Na ontvangst van de aanvraag start het (voor)onderzoek.
Het tweede lid dient ter voorbereiding van het gesprek waarbij voor het onderzoek naar aanleiding van de aanvraag relevante bekende gegevens in kaart worden gebracht, zodat cliënten niet worden belast met vragen over zaken die bij de gemeente al bekend zijn en een goede afstemming mogelijk is met eventuele andere voorzieningen op het gebied van zorg, onderwijs, maatschappelijke ondersteuning of werk en inkomen. De regels met betrekking tot de privacy van betrokkenen en gegevensuitwisseling die gelden op grond van de Jeugdwet en de Wet bescherming persoonsgegevens zijn hierop van overeenkomstige toepassing. Indien gegevens nodig zijn waartoe het college geen toegang heeft in verband met de privacyregels, kan het college de jeugdige of zijn ouders vragen om toestemming om deze op te vragen of in te zien. Het onderzoek kan afhankelijk van de inhoud van de aanvraag meer of minder uitgebreid zijn en omvat ook de uitnodiging voor het gesprek.

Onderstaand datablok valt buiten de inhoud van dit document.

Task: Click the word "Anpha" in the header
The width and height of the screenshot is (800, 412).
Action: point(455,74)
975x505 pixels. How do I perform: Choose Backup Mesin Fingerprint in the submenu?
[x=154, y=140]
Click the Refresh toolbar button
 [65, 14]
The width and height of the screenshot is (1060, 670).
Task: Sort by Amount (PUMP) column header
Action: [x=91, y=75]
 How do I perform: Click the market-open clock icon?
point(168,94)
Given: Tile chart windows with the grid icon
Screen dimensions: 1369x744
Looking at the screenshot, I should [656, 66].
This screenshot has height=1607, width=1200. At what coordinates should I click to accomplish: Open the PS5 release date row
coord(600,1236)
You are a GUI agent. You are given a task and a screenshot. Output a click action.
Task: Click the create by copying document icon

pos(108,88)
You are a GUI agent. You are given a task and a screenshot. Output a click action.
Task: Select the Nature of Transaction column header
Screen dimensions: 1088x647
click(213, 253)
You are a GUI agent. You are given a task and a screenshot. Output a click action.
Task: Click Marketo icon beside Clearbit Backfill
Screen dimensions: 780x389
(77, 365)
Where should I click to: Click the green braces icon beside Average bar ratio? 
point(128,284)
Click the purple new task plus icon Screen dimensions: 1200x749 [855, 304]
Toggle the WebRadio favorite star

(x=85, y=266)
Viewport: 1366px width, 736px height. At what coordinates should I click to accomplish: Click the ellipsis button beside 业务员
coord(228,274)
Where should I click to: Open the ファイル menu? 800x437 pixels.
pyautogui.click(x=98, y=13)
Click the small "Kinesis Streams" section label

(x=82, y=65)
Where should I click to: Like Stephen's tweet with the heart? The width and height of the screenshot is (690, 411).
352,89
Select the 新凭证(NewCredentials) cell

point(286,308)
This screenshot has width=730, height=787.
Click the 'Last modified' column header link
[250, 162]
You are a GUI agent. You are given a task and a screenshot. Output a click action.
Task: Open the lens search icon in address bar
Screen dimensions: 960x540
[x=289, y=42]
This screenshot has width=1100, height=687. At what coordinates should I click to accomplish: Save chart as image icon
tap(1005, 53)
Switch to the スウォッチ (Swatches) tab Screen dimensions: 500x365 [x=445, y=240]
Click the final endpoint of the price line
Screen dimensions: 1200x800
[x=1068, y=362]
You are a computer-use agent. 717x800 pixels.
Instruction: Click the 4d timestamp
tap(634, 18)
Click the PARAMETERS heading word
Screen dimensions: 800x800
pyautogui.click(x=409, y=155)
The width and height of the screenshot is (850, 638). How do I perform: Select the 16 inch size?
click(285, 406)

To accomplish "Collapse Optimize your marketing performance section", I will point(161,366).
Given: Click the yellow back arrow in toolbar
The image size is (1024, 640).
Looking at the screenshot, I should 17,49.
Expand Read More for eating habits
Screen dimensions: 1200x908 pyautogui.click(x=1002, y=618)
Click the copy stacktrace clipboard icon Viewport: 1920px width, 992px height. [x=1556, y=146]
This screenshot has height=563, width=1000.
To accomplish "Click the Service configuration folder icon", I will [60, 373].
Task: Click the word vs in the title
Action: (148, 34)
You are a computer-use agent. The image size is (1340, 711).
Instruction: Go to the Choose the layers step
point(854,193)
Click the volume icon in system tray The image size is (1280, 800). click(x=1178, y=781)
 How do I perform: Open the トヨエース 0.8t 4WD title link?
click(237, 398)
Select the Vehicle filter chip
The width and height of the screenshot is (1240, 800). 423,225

In het derde lid kunnen bij de vaststelling van de datum, het tijdstip en de locatie voor het gesprek ook al wat concrete vragen worden gesteld of aan de jeugdige of zijn ouders worden verzocht om nog een aantal stukken te overleggen. In het kader van de rechtmatigheid wordt in ieder geval de identiteit van de jeugdige of ouders vastgesteld aan de hand van een document als bedoeld in artikel 1 van de Wet op de identificatieplicht. Tevens kan worden beoordeeld of sprake is van een voorliggende voorziening en of het college op grond van artikel 1.2 van de wet al dan niet is gehouden om een voorziening op basis van deze wet te treffen.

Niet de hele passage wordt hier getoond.